Process Mining on the Cheap

If you're a small to medium business, you probably don't have the spare resources to look inside your processes. Sometimes the final outputs can be acceptable but, like a swan gliding along on the surface of a lake, there's a lot of action below the waterline, some of which is unnecessary and causing waste. This tip might help you have x-ray vision at minimum cost.

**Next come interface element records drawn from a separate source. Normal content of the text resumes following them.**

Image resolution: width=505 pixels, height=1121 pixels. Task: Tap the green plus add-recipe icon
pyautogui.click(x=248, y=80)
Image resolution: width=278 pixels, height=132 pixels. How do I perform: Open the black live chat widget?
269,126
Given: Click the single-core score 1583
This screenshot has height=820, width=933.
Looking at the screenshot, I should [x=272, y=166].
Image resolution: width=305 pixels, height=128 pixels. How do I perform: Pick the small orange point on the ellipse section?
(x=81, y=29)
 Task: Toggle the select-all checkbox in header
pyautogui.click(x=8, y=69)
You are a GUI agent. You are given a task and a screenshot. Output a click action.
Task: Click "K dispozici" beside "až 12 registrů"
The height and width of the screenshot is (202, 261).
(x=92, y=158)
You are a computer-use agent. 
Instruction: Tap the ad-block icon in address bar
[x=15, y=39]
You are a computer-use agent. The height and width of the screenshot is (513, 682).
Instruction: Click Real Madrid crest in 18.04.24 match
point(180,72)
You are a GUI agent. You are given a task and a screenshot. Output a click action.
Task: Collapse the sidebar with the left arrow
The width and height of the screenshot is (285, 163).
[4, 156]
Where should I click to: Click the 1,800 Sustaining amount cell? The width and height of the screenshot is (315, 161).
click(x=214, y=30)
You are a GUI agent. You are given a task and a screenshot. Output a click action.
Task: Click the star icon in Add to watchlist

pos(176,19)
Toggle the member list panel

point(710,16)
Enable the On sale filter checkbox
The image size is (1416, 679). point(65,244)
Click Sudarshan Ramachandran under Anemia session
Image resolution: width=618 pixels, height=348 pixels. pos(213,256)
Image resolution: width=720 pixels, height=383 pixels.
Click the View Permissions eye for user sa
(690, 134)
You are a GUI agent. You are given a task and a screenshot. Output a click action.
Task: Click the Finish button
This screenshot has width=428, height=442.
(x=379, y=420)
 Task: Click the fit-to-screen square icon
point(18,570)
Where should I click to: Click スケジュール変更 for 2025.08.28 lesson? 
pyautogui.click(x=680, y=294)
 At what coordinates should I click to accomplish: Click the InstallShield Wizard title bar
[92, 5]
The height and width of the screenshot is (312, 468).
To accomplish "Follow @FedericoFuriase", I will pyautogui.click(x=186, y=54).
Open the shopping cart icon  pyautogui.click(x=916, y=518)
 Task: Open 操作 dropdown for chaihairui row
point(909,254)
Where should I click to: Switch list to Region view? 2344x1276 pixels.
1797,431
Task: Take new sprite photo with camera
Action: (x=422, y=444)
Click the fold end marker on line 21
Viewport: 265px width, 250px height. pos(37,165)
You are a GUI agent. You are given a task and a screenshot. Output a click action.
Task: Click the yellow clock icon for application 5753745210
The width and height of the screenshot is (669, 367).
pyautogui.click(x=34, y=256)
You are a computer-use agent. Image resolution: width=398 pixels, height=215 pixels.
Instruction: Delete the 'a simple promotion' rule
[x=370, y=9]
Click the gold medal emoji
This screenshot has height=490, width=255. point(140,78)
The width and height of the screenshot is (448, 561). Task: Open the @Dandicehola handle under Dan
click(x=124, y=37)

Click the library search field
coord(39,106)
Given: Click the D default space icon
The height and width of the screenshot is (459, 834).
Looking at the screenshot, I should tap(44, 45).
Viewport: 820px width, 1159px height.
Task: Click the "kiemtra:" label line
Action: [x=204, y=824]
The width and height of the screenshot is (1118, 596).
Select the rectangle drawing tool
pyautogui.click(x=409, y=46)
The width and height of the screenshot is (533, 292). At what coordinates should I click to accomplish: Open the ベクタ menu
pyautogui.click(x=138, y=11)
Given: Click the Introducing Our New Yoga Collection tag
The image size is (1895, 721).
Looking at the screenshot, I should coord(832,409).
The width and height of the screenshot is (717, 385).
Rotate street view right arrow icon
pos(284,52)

Dashboards are usually employed to display a range of parameters across a business in order to see a high level view of day to day performance. However, they can also be used to create a simple form of process mining by displaying what is really happening in various stages of an end to end process.

Doing this, rather than just looking at final outputs, can highlight when a particular part of the process may be going out of statistical control and possibly allow a correction to be made before the deviation reaches the final output. Even if you are unable to make a real-time correction, you'll see that there was a problem and exactly where to make further analysis in order to avoid a repetition.

The technique involves the collection of data, either from systems or by sampling, and some statistical analysis in the form of control charts. The latter are essential to prevent overcompensation or tinkering, which can make matters worse. They use upper and lower control limits (shown in the example below as dotted red lines) to evaluate statistical stability against a number of rules. Specification limits can also be added, where available. Data can then be added over time to keep a rolling view of process performance.

The general method would be to:

  1. Select an end to end process.

  2. Map it out at a high level.

  3. Select a key end to end metric, for example the process time.

  4. Collect input/output data for that metric, at each step of the process.

  5. Set up a dashboard of control charts, one chart for each process step.

  6. Observe the charts over time, looking for instability at each step of the process.

  7. Provide corrective action at the points of instability, but take care not to 'tinker'.

A simple example is shown below, where there was a problem in step 2 which was noticed by the operator in step 3 and mitigated before it was passed on to step 4 and the final customer. For example, it might be an indication of an exception not being effectively managed or a supply chain delay. Someone just looking at the output of step 4 would not have seen any instability and so would not have been aware that there was a problem with the end to end process. But having a view at every step will immediately indicate where the problem first occurred.

 

You'll need some Statistical Process Control (SPC) software but there's no need to get a high end stats package. There are some very good applications that work within MS Excel. They'll do the job, be easier to use and won't cost a fortune.  

The example shown was created using QI Macros, which I’ve found to be very user friendly, but there are a number of similar applications on the market. This type of add-on will normally guide you through the use of control charts and indicate when special causes are present, so you don't have to be an expert to use them effectively.  

Discovering what is going on 'under the waterline' with your processes can lead to a more efficient operation and less waste, so it's well worth the trouble to have a look.